Re: Flink not releasing the reference to a deleted jar file

Posted by neha goyal <ne...@gmail.com>.
Adding to the above query, I have tried dropping the tables and the
function as well but no luck.

On Wed, Apr 19, 2023 at 11:01 AM neha goyal <ne...@gmail.com> wrote:

> Hello,
>
> I am attaching a sample code and screenshot where Flink is holding the
> reference to a jar file even after I close the streamExecutionEnvironment.
>
> Due to this, the deleted file is not getting cleaned up from the disk and
> we are getting disc space alerts.
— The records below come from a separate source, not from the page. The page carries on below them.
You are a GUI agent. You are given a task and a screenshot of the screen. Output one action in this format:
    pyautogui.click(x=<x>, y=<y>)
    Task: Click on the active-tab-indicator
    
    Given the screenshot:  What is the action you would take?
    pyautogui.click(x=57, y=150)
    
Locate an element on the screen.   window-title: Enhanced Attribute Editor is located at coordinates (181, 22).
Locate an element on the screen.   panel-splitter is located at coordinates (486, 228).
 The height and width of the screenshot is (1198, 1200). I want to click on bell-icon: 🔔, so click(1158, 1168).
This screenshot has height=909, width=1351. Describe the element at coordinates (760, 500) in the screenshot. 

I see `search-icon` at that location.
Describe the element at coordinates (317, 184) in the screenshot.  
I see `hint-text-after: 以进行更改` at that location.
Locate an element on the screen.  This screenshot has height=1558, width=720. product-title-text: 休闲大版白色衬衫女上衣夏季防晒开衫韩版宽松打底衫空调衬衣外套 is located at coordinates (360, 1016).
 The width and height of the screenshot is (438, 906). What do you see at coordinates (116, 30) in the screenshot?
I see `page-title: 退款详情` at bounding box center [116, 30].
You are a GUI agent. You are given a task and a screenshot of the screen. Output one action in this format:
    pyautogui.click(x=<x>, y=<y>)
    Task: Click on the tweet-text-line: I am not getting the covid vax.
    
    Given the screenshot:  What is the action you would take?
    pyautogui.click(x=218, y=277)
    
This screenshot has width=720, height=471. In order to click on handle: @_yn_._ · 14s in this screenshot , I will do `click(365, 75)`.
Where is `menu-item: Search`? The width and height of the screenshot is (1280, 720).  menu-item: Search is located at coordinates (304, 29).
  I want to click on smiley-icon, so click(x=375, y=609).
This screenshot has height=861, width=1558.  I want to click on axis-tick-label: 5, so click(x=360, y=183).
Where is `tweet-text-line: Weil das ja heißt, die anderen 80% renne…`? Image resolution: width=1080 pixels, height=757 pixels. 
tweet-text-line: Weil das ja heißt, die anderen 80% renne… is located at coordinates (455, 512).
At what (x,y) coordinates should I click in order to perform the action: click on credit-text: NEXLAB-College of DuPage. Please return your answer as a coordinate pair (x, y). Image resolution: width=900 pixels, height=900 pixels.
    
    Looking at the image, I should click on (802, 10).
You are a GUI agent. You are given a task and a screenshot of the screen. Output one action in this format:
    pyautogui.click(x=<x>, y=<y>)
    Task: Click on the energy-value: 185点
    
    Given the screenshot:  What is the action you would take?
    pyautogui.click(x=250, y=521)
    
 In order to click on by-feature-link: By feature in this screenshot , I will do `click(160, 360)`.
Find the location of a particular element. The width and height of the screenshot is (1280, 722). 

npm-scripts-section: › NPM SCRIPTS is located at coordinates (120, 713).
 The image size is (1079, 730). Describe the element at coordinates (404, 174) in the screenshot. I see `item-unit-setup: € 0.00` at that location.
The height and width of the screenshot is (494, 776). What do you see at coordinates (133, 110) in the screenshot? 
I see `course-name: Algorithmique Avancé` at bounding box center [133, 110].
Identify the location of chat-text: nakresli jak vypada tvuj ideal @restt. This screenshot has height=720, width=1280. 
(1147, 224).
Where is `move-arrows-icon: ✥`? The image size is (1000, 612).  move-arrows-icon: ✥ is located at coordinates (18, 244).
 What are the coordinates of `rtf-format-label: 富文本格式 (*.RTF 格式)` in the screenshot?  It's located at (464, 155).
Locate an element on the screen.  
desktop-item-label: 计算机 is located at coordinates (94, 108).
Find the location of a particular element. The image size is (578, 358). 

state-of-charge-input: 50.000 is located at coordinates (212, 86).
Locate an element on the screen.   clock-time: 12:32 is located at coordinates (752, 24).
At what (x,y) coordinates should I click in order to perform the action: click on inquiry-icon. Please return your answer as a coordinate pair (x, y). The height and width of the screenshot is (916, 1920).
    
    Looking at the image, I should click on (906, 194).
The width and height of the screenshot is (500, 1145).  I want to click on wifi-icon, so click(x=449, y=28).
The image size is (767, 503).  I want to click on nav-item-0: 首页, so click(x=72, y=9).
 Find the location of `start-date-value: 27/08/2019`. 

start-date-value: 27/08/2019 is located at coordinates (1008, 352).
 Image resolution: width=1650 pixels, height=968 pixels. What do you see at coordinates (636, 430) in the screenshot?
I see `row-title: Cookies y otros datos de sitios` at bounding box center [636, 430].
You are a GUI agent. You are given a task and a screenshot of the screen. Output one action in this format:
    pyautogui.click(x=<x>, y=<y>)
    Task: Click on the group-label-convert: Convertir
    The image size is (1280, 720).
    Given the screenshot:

When we restart our application then
> these files get cleared from the disk.
> What is the way to gracefully shut down the Flink environment so that it
> releases all the resources' references?
>
> public class TestResourceRelease {
>
>     public void check(){
>         StreamExecutionEnvironment execEnv = StreamExecutionEnvironment.getExecutionEnvironment();
>         try{
>             StreamTableEnvironment env = StreamTableEnvironment.create(execEnv);
>             env.executeSql("CREATE FUNCTION IF NOT EXISTS EpochToDate AS 'com.my.udf.v2.EpochToDate' USING JAR 'file:///tmp/UDF-1.0-SNAPSHOT-jar-with-dependencies.jar'");
>             TypeInformation[] typeInformationArray = getTypeInfoArray();
>             String[] columnName = new String[]{"x", "y"};
>             KafkaSource<Row> source = KafkaSource.<Row>builder().setStartingOffsets(OffsetsInitializer.latest())
>                     .setValueOnlyDeserializer(new JsonRowDeserializationSchema(Types.ROW_NAMED(columnName, typeInformationArray)))
>                     .setProperty("bootstrap.servers", "localhost:9092")
>                     .setTopics("test").build();
>
>             DataStream<Row> stream = execEnv.fromSource(source, WatermarkStrategy.noWatermarks(), "Kafka Source");
>             env.registerDataStream("test", stream);
>
>             Table table = env.fromDataStream(stream);
>             env.registerTable("my_test", table);
>             Table table1 = env.sqlQuery("SELECT `EpochToDate`(`x`) AS `order_time`, `y` FROM `my_test`");
>             System.out.println("created the table");
>         }
>         catch (Exception e){
>             System.out.println(e);
>
>         }
>         finally {
>             try {
>                 execEnv.close();
>             } catch (Exception e) {
>                 e.printStackTrace();
>             }
>             File file = new File("/tmp/UDF-1.0-SNAPSHOT-jar-with-dependencies.jar");
>             file.delete();
>         }
>
>     }
>
>     public static TypeInformation[] getTypeInfoArray(){
>         TypeInformation[] typeInformations = new TypeInformation[2];
>         typeInformations[0] = org.apache.flink.table.api.Types.LONG();
>         typeInformations[1] = org.apache.flink.table.api.Types.LONG();
>         return typeInformations;
>     }
>
> }
>
>